VIVO presents its data via RDF. The RDF data comes in chunks. You issue the URI of the data you are interested in, and VIVO returns a chunk of RDF.

Getting RDF into R

For example, my "person" page can be found at http://vivo.ufl.edu/individual/n25562/n25562.rdf. If you issue this URI to an appropriate function, a chunk of RDF is returned. In R, this is done using the code below:

conlon.uri <- "http://vivo.ufl.edu/individual/n25562/n25562.rdf"
conlon.rdf <- readLines(url(conlon.uri))

Executing these two lines returns the RDF as a series of text lines in the array conlon.rdf.

What comes next would be parsing and searching the RDF result for values of interest. But there is a much simpler way to do this. RDF, as presented by VIVO, is delivered as RDF Schema, an XML variant. That is, all RDF supplied by VIVO comes as XML pages. R has a significant capability for processing XML documents.

Using XML in R

The R XML package provides a significant collection of XML processing tools. You'll want this package for working with VIVO in R. See R Toolkit to get and set up the library.

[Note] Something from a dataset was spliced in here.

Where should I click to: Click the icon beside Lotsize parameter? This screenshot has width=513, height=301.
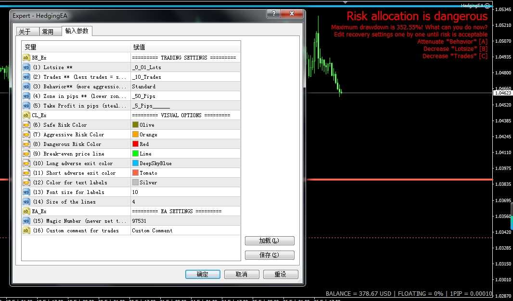[27, 67]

Perhaps the most important is xmlParse, a function that parses an XML page and returns an R structure containing the XML parse tree representation. XML parse trees are data structures that can be easily searched and manipulated. In R processing of VIVO pages, we are predominately interested in search.

To use xmlParse, simply give it the url of a page. It returns a parse tree:

conlon.tree <- xmlParse(conlon.uri)

conlon.tree now contains a parse tree of the RDF page at conlon.uri.

The getNodeSet function provides a full XPath implementation for searching a parse tree and returning nodes specified by the XPath query. For example:

conlon.labels<-getNodeSet(conlon.tree,"//rdfs:label")

returns all the nodes in the tree at any depth that are rdfs:label nodes. These nodes can then be post processed to retrieve attributes and values.

Getting Simple VIVO Attributes

The get.vivo.attribute function shown below can be used to retrieve attributes from a parse tree. For example

conlon.email <- get.vivo.attribute(conlon.tree,"email")

Finds and returns my email address. "email" is an attribute in the VIVO ontology for a person. If we attempted to retrieve an attribute that was not in the ontology, or just not present on the page, the value returned is NA.

You can add a namespace to find attributes on the page from other ontologies. This is often used when the VIVO ontology has been extended locally. So, for example,

conlon.eracommonsid <-get.vivo.attribute(conlon.tree,"eraCommonsID",
namespace="http://vivo.ufl.edu/ontology/vivo-ufl")

Finds and returns my eraCommonsID. This attribute was added by UF and is defined in the vivo-ufl ontology.

get.vivo.attribute

The get.vivo.attribute function (see below) shows a simple way to get attributes from VIVO pages. It uses getNodeSet using the desired ontology (defaulting to the VIVO ontology). When it finds values, it selects the first one and returns it as a string value. If no values are found, NA is returned.

 get.vivo.attribute <- function(x,attr,namespace="http://vivoweb.org/ontology/core#")\{
 #
 #   Given the xml parse tree of a VIVO RDF page in x, find the first attribute attr in
 #   the given namespace.  Return NA if no such attribute
 #
     xns<-getNodeSet(x,paste("//d:",attr,sep="",collapse=""),c(d=namespace))
     ifelse(length(xns)==0,NA,xmlValue(xns[1]))
 \}